Meer dan twintig jaar geleden werd er in The Economist over Nederland gesproken als een land met ruim 16 miljoen verwende inwoners. Voor de buitenlandse auteur was het opmerkelijk hoe ontevreden de bevolking toen was, terwijl toch vele objectieve cijfers over geluk en economie sterk groen kleurden. Het was de tijd vlak vóór de moord op Fortuyn. Nederland behoorde economisch tot de top-7 van de wereld, en de top-5 van gelukkigste landen. Maar tegelijk werd er in de samenleving veel geklaagd over de politiek (‘de puinhopen van Paars’), de asielinstroom (die na de Balkanoorlogen aan het dalen was), de globalisering (start van de Euro), de kloof tussen rijk en arm, de werkloosheid en dergelijke.
Ik moet toegeven: ik ben en voel mij verwend.
Nu ben ik geen buitenstaander, integendeel. Een groot deel van mijn werk bestaat uit het signaleren en agenderen van problemen, van zaken die fout zijn in onze samenleving. En vervolgens besteed ik veel tijd aan het nadenken hoe het beter kan, aan wetten en regels ontwerpen en behandelen die problemen oplossen. Je kunt gerust zeggen dat iedereen die in een politiek bestuurlijke omgeving werkt, meestal met de negatieve kanten van ons samenleven bezig is: woningnood, vervuiling, criminaliteit, leerachterstanden, armoede, oorlog, discriminatie, drugsgebruik. Je zou er pessimistisch van worden. En je zou zeggen dat het terecht is dat er veel geklaagd wordt. Ook na ruim twintig jaar.
Maar dat kan niet het hele verhaal zijn. We staan nog steeds in de top-10. Want als je bereid bent iets verder dan onze landsgrenzen te kijken, kun je niet ontkennen dat de gemiddelde Nederlander tot de 5% rijksten der aarde behoort, dat die bijna de hoogste levensverwachting kent, al tachtig jaar geen oorlog op eigen grondgebied heeft meegemaakt, niet sterft van honger en dorst, kan lezen en schrijven, schoon water drinkt, talloze ontspanningsmogelijkheden heeft, vrij kan spreken en geloven. Verreweg de meeste mensen op onze aardbol hebben het vele malen slechter. Zo beschouwd hebben we niet te klagen, toch?

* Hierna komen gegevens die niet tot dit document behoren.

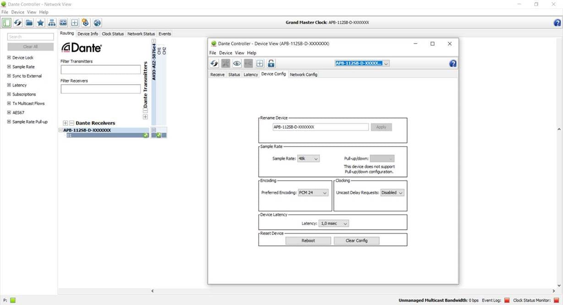Click the Reboot button
Viewport: 563px width, 305px height.
pyautogui.click(x=308, y=240)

In mijn geloofstraditie zitten we nu in de Vasten, de periode in aanloop naar Pasen, het feest van hoop en perspectief. Het is een tijd van bezinning, van geven om elkaar, van je matigen. Vasten geeft ruimte om na te denken over wat er écht toe doet in ieders leven. Het is een tijd om verkeerde dingen op te ruimen, daar afstand van te nemen. Geen tijd om te klagen, maar wel tegelijkertijd problemen die je ziet aanpakken: vasten én vasten-actie. En als we in de spiegel kijken is het een goed moment om je nu af te vragen of we inderdaad niet een beetje verwend zijn, angst hebben materiële zaken en zekerheden kwijt te raken.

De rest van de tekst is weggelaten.